Hi, Wilco,

thanks a lot for your review and comments.

> On Dec 15, 2017, at 6:41 AM, Wilco Dijkstra <wilco.dijks...@arm.com> wrote:
> 
> Hi Qing,
> 
> Just looking at a very high level, I have a few comments:
> 
> 1. Constant folding str(n)cmp - folding is done separately in 
> fold-const-call.c
>   and gimple-fold.c.  There is already code for folding strcmp and strncmp,
>   so we shouldn't need to add new foldings.  Or do you have an example that
>   isn't folded as expected? If so, a fix should be added to the existing code.

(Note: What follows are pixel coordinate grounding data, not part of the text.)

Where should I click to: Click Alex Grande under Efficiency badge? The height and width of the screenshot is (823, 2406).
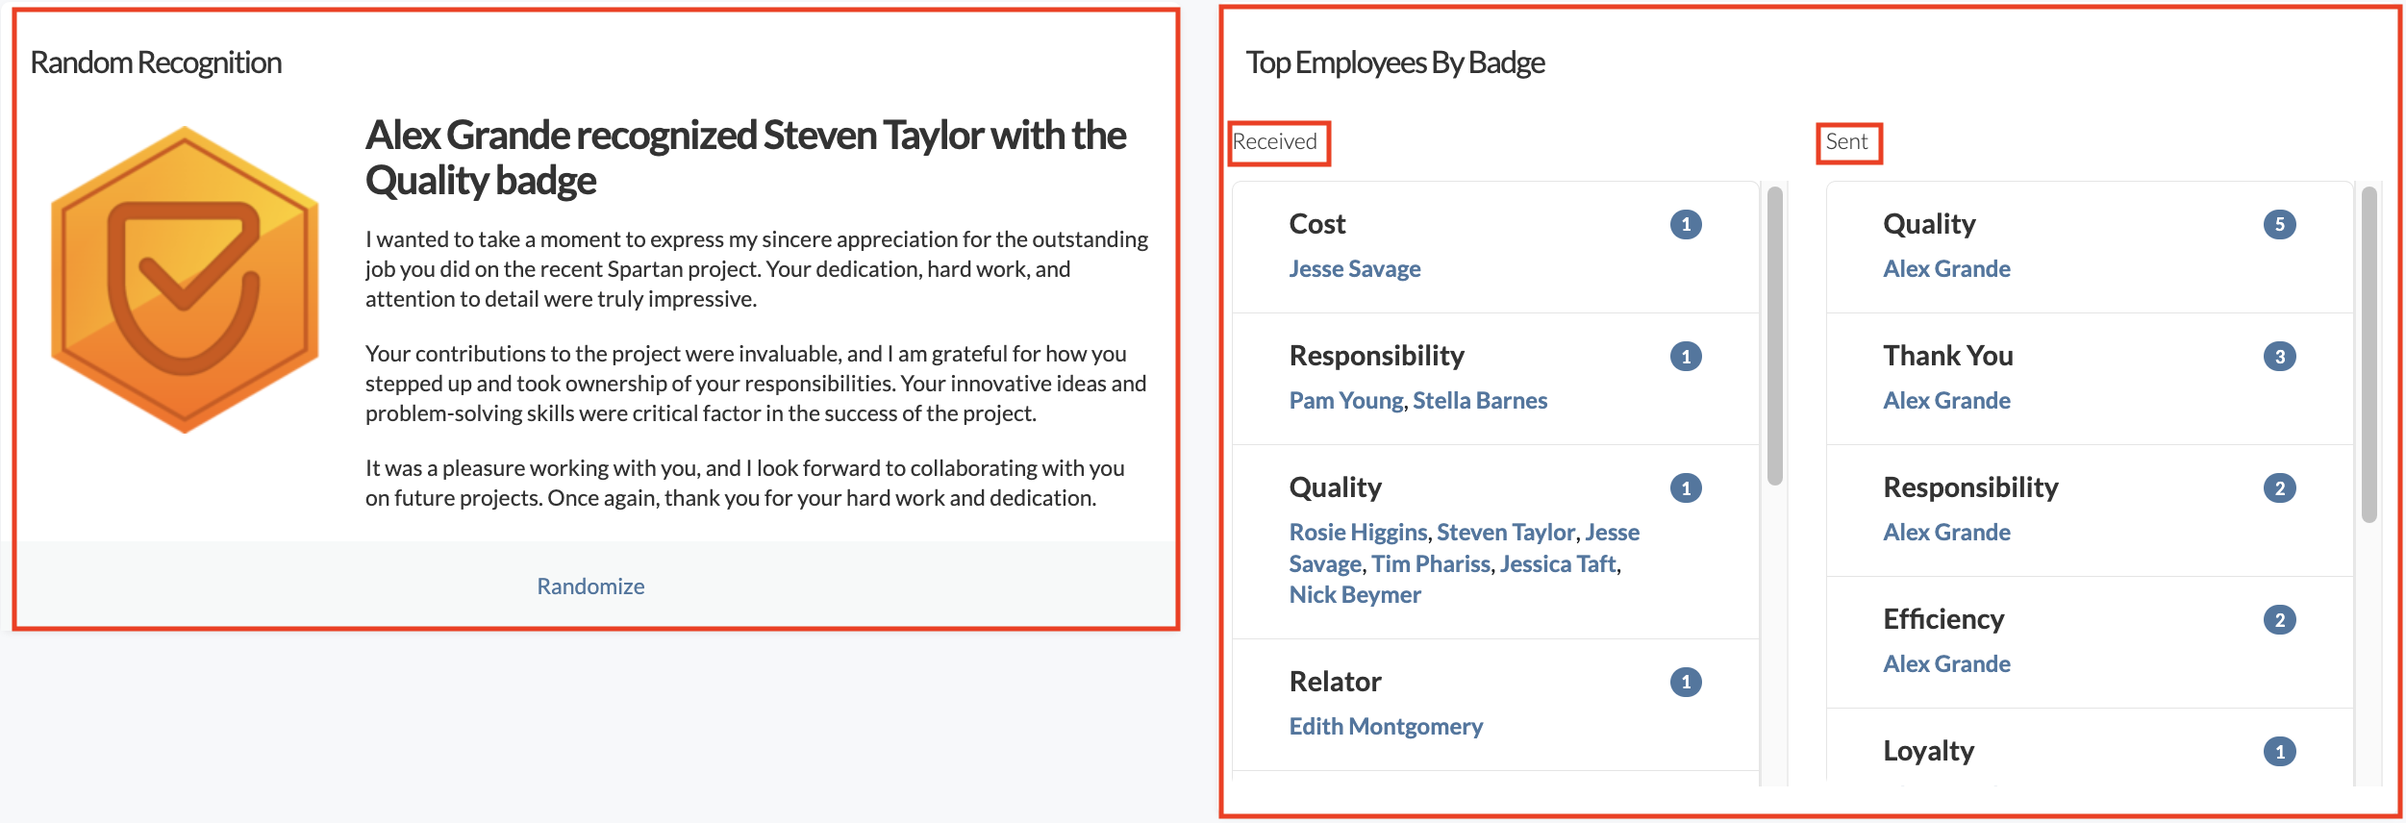(1946, 664)
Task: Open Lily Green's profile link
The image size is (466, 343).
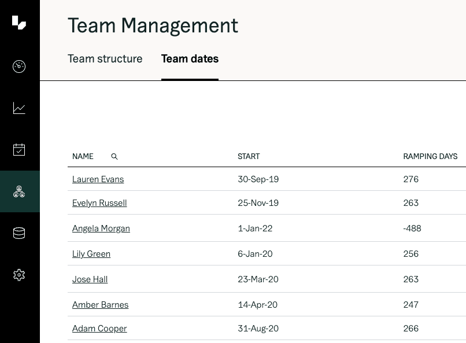Action: click(x=91, y=254)
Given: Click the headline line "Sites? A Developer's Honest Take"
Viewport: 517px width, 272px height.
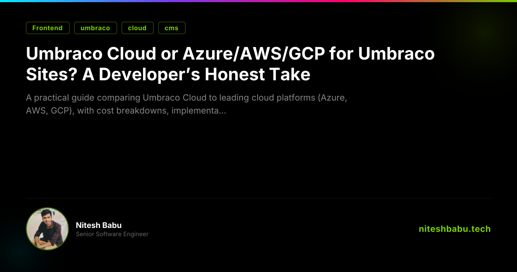Looking at the screenshot, I should 168,75.
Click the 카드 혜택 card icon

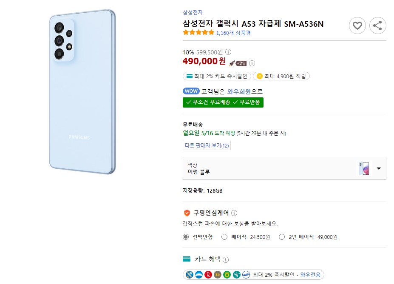tap(186, 259)
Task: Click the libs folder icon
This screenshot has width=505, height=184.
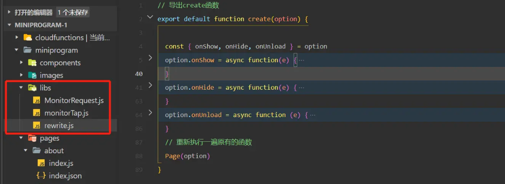Action: pyautogui.click(x=32, y=88)
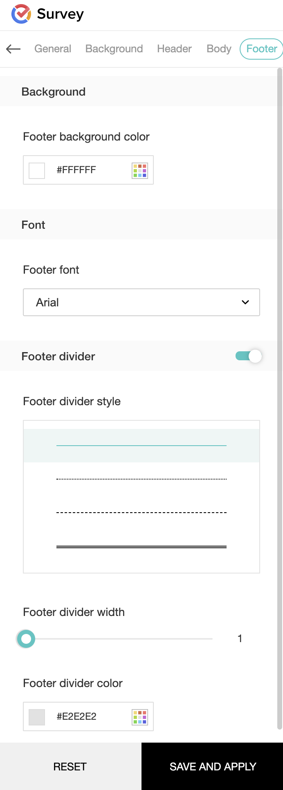Choose the dashed divider style

(141, 512)
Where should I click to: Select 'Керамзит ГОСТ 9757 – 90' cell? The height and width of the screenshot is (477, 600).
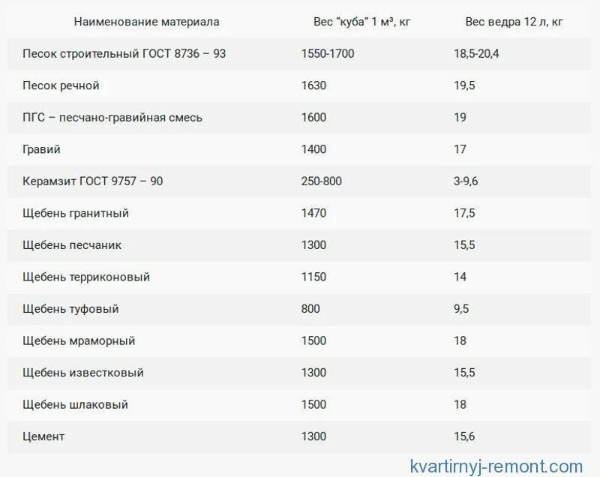pos(92,181)
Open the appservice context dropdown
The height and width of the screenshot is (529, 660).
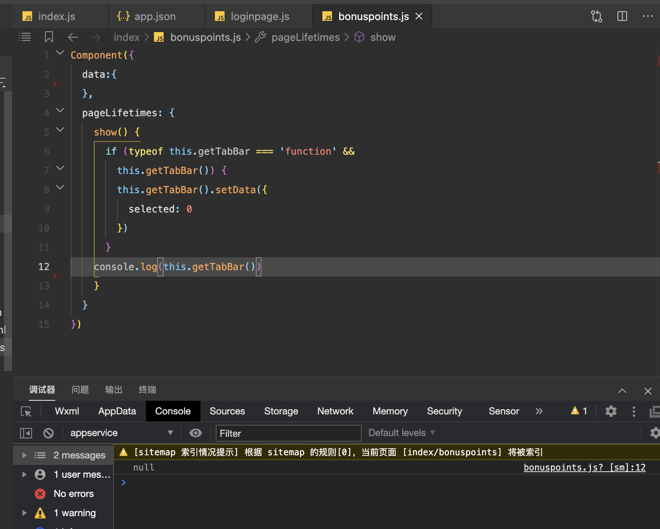pos(121,433)
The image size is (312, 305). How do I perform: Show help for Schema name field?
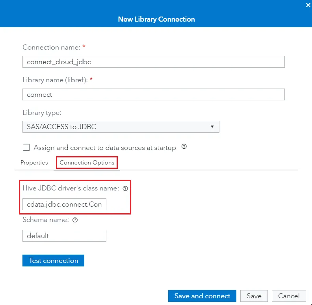(75, 220)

are you referring the following:

 B.1. (PR83026) When both arguments are constant strings and it's a strcmp:
    * if the length of the strings are NOT equal, we can safely fold the call
      to a non-zero value.
    * otherwise, do nothing now.


the following testing case cannot be folded by the current gimple-fold or 
fold-const-call:

int f1 (void)
{
  char *s0= "abcd";
  char s[8];
  strcpy (s, s0);
  return __builtin_strcmp(s, "abc") != 0;
}

in order to fold the above call, we need the strlen information that provided 
by the tree-ssa-strlen.c.
and I don’t think that improving the gimple-fold or fold-const-call can fold 
the above call to 1. 

with the strlen info in tree-ssa-strlen.c,  the strlen of s could be determined 
as 4, which is not equal
to the strlen of the constant string “abc”, then we can safely fold 

__builtin_strcmp(s, "abc") != 0

to 1. 

(actually, your above  comments remind me that one of my testcases added has 
some issue, I will fix the testcase,
strcmpopt_3.c). 

> 
> 2. Why check for str(n)cmp == 0 / != 0? There is no need to explicitly check
>   for equality comparisons since folding into memcmp is always good.

If the result is Not used to compare with 0, then we need the exact value of 
strcmp of two strings.  negative value, zero, or positive value.

I am not sure changing str(n)cmp to memcmp under such situation will still 
return the correct negative or positive value?

> 
> 3. Why handle strncmp? There is already code to convert strncmp into strcmp,
>   so why repeat that again in a different way? It just seems to make the
>   code significantly more complex for no benefit.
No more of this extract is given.